◆ Aim of the exercise ◆
From the data below, repeat exactly the lines from the line with "Given: Switch to the ソースブラウザー tab" to the line with "The width and height of the screenshot is (1991, 876).", both included.

(Pixel coordinate grounding data)
[Start of section]

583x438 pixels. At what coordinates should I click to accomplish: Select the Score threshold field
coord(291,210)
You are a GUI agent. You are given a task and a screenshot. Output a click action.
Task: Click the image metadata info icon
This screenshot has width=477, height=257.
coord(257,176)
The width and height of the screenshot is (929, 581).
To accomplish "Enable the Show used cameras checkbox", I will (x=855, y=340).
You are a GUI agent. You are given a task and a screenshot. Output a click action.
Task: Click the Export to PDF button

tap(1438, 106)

[End of section]
[Start of section]

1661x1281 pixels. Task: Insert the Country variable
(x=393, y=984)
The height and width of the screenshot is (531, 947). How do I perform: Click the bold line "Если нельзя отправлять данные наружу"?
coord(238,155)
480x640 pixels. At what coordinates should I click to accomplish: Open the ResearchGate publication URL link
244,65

[End of section]
[Start of section]

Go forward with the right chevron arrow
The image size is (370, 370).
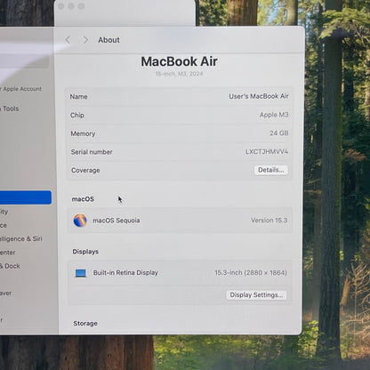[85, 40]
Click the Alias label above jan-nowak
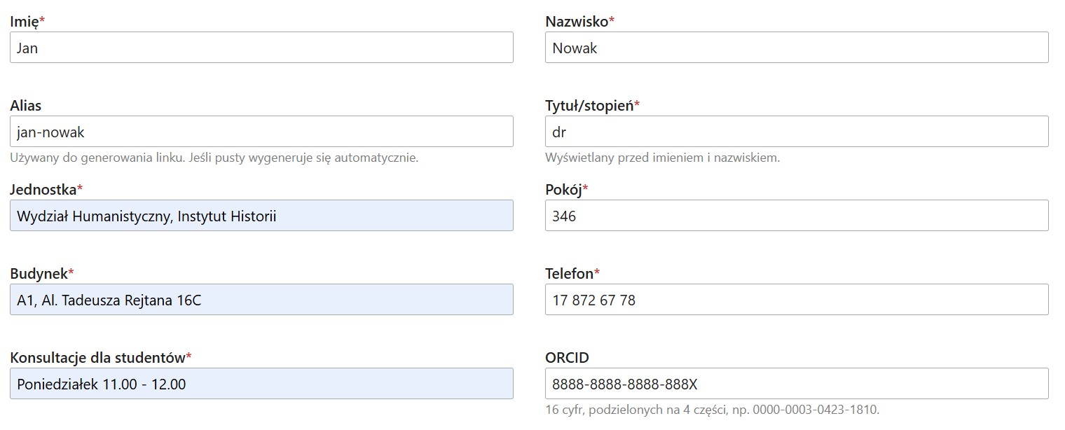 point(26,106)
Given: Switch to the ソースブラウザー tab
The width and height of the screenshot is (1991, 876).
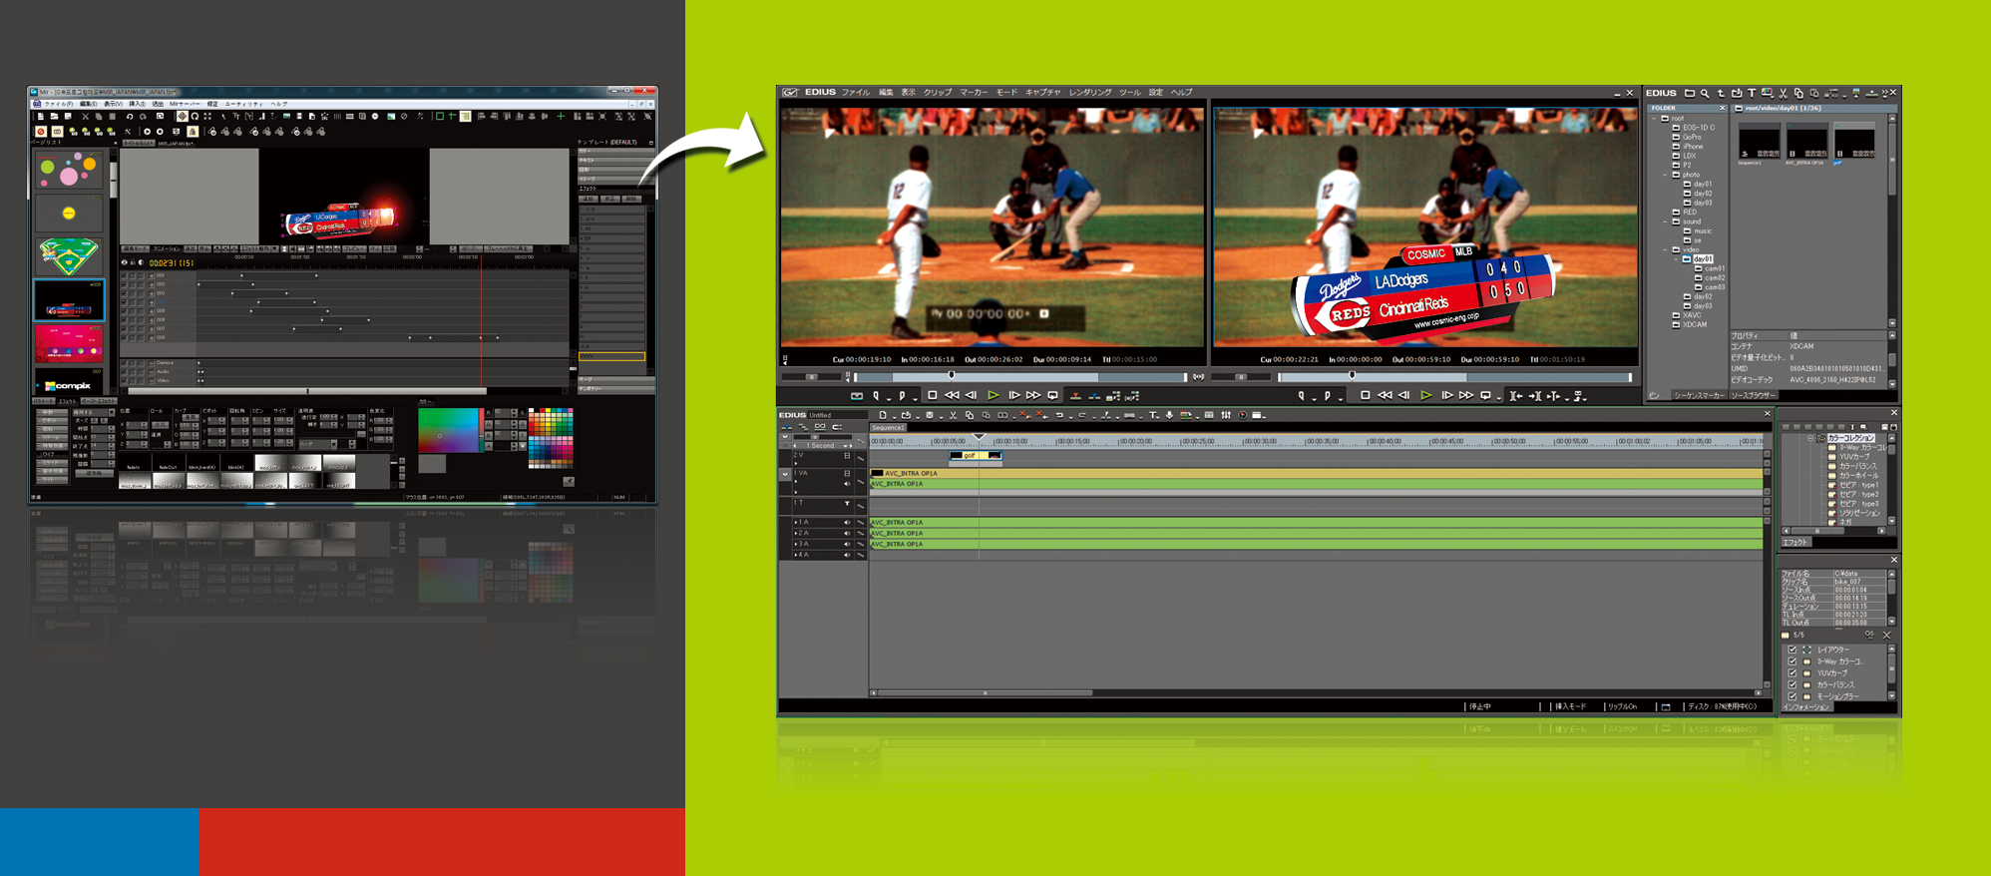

[End of section]

◆ Answer to this exercise ◆
Given: Switch to the ソースブラウザー tab
The width and height of the screenshot is (1991, 876).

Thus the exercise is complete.